[Burst! Will China's textile and apparel imports be affected by the US tariff hike?]
Release date:[15:34:14] Read total of[64]times

Recently, the United States broke news that it will increase taxes on Chinese goods, especially for cross-border e-commerce platforms, and some tariff policies will take effect on September 27.


Us raises tariffs on Chinese imports


On September 13, the United States announced an increase in import tariffs on Chinese products, and pointed out that Chinese e-commerce platforms have used exemption policies to affect the US market, weakening local industries, and leading to a large number of low-priced products such as textiles and clothing imported into the US market duty-free.


Section 301 tariffs currently cover about 40 percent of U.S. imports, including 70 percent of textile and apparel imports from China. The US intends to remove the minimum exemption qualification for e-commerce platforms to evade tariffs. This move will weaken the competitiveness of China's cross-border e-commerce and affect the development of the "four small dragons" represented by SHEIN, AliExpress, Temu and TikTok Shop.


The circumstances of the tax increase outweigh the content


China's textile industry chain has significant advantages, especially the price advantage is difficult to be replaced.

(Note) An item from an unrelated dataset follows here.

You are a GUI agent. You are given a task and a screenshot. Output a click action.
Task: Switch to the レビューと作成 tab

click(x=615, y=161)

In the first half of the year, the market share of the United States imported fabrics, textile products and chemical fiber products from China was 17.8%, 37.3% and 29.8%, respectively, an increase of 1.8, 0.3 and 0.6 percentage points over the same period last year, ranking first. China's clothing accounted for 19.1% of the import market, the same as the same period last year.


Therefore, the tax increase may increase the burden on US consumers and exacerbate inflation.

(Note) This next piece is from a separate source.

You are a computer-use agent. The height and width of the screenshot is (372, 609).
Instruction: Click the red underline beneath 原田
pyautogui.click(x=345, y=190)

A rate cut could trigger a chain reaction


In addition to tariffs, the dollar's upcoming rate-cutting cycle could also trigger a ripple effect.

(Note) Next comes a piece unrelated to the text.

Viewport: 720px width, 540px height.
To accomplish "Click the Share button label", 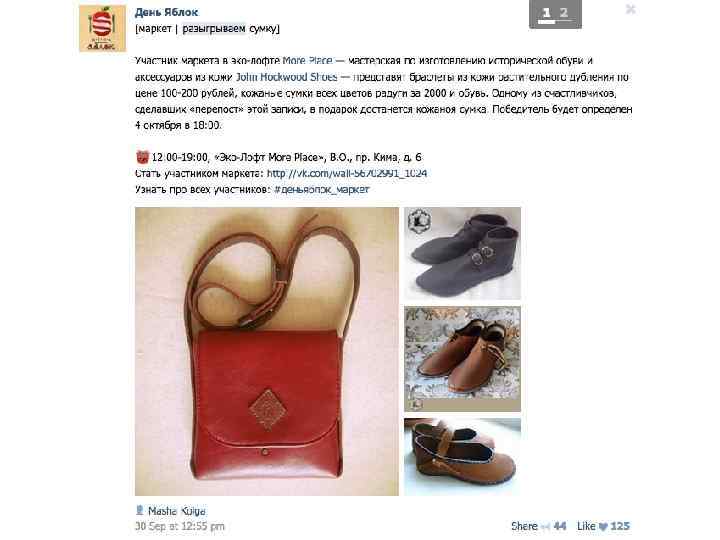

Historical experience shows that after the interest rate cut cycle is prone to financial crisis, the US dollar first shrinks liquidity by raising interest rates, so that the valuation of core assets in various countries falls sharply, and then the US dollar releases liquidity by cutting interest rates, so that it can buy high-quality assets at cheap prices around the world. The market is expected that the Federal Reserve will gradually enter the interest rate cut cycle soon, and the probability of the first round of interest rate cuts of 25 basis points is higher, or it will bring some turbulence to the global market.